Ansible connect to jump machine through VPN?

Question

I was wondering if it were possible to tell Ansible to set up a VPN connection before executing the rest of the playbook. I've googled around, but haven't seen much on this.

Answer 1

If you're using Amazon Web Services, check out the ec2_vpc_vpn module which can create, modify, and delete VPN connections. It uses boto3/botocore library.

For example:

- name: create a VPN connection
  ec2_vpc_vpn:
    state: present
    vpn_gateway_id: vgw-XXXXXXXX
    customer_gateway_id: cgw-XXXXXXXX

- name: delete a connection
  ec2_vpc_vpn:
    vpn_connection_id: vpn-XXXXXXXX
    state: absent

---

For other cloud services, check the list of Ansible Cloud Modules.

Answer 2

Check How To Use Ansible and Tinc VPN to Secure Your Server Infrastructure.

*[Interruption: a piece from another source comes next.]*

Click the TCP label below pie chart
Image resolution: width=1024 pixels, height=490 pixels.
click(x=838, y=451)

Basically, you need to install thisismitch/ansible-tinc playbook and create a hosts inventory file with the nodes that you want to include in the VPN, for example:

[vpn]
prod01 vpn_ip=10.0.0.1 ansible_host=162.243.125.98
prod02 vpn_ip=10.0.0.2 ansible_host=162.243.243.235
prod03 vpn_ip=10.0.0.3 ansible_host=162.243.249.86
prod04 vpn_ip=10.0.0.4 ansible_host=162.243.252.151

[removevpn]

Then you should review the contents of the /group_vars/all file such as:

---

netname: nyc3
physical_ip: "{{ ansible_eth1.ipv4.address }}"

vpn_interface: tun0

vpn_netmask: 255.255.255.0
vpn_subnet_cidr_netmask: 32

where:

• physical_ip is IP address which you want tinc to bind to;
• vpn_netmask is the netmask that the will be applied to the VPN interface.

Answer 3

You could combine a local playbook to setup a VPN and a playbook to run your tasks against a server.

Depending on whats the job you can use ansible or a shell script to connect the VPN. Maybe there should be another playbook to disconnect afterwards.

As result you will have three playbooks and one to combine them via include:

- include: connect_vpn.yml
- include: do_stuff.yml
- include: disconnect_vpn.yml